FTDI Future Technology Devices International

ISP ICP In-system programming (ISP), also called in-circuit serial programming (ICSP), is the ability of some programmable logic devices, microcontrollers, and other embedded devices to be programmed while installed in a complete system, rather than requiring the chip to be programmed prior to installing it into the system.

ISP ICP In-system programmer, does the above

.HEX FILE Intel HEX is a file format that conveys binary information in ASCII text form. It is commonly used for programming microcontrollers, EPROMs, and other types of programmable logic devices.

Fuses 3 bytes of permanent (by permanent I mean that they stick around after power goes out, but that you can change them as many times as you’d like) storage called the fuses. The fuses determine how the chip will act, whether it has a bootloader, what speed and voltage it likes to run at, etc. Note that despite being called ‘fuses’ they are re-settable and dont have anything to do with protection from overpowering (like the fuses in a home).

Make flash Command that will erase the target chip, and program its flash memory with the contents of the .hex file you built before.

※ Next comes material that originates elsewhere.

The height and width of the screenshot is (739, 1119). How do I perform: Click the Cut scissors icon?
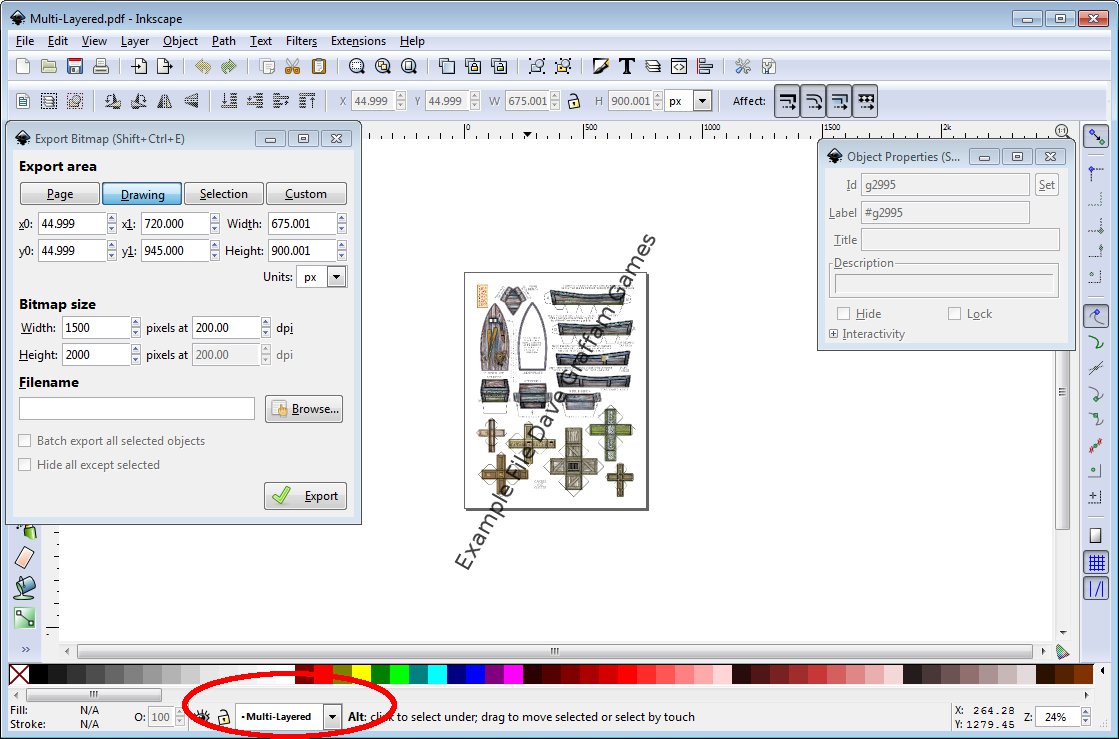click(292, 67)
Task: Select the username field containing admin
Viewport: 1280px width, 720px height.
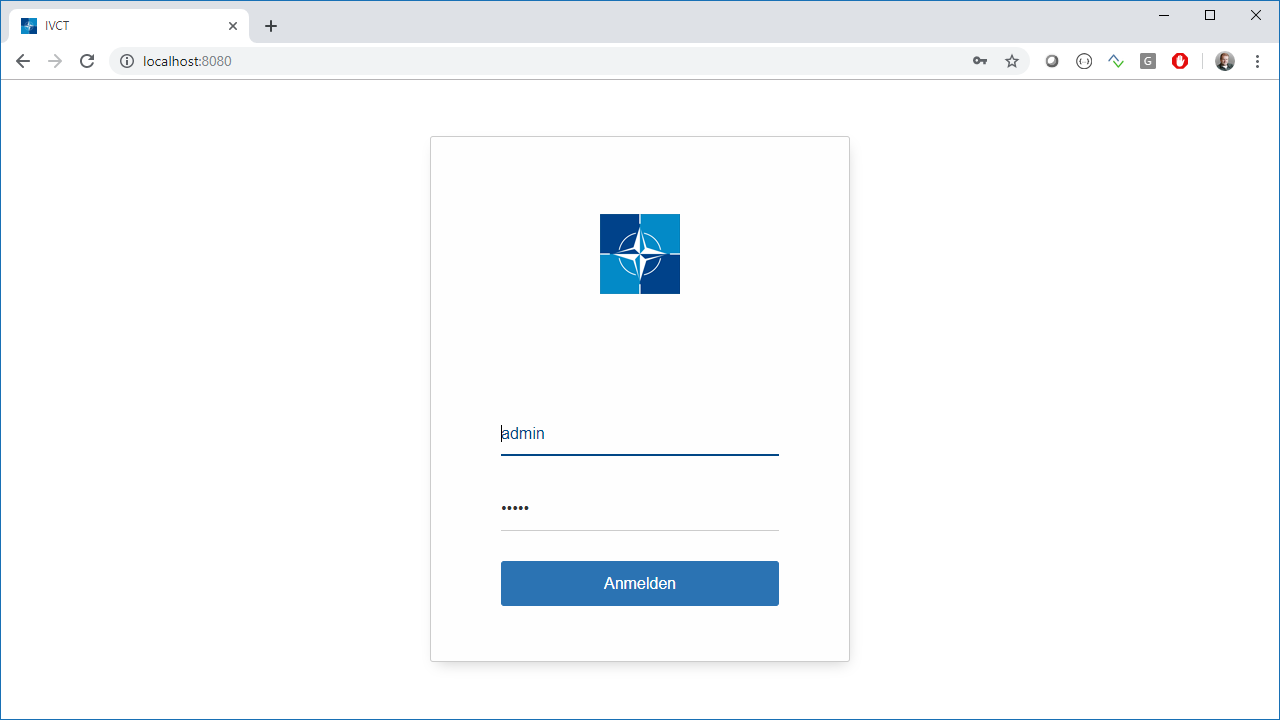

Make fuses This will set up all of the fuses except the one that disables the reset pin.

Make rstdisbl This does the same thing as the make fuses command, but this time it’s going to include that reset disable bit as well. Once the RSTDISBL fuse is set, no more SPI flashing is possible. 

UPDI The Unified Program and Debug Interface (UPDI) is an Atmel proprietary interface for external programming and on-chip debugging of a device.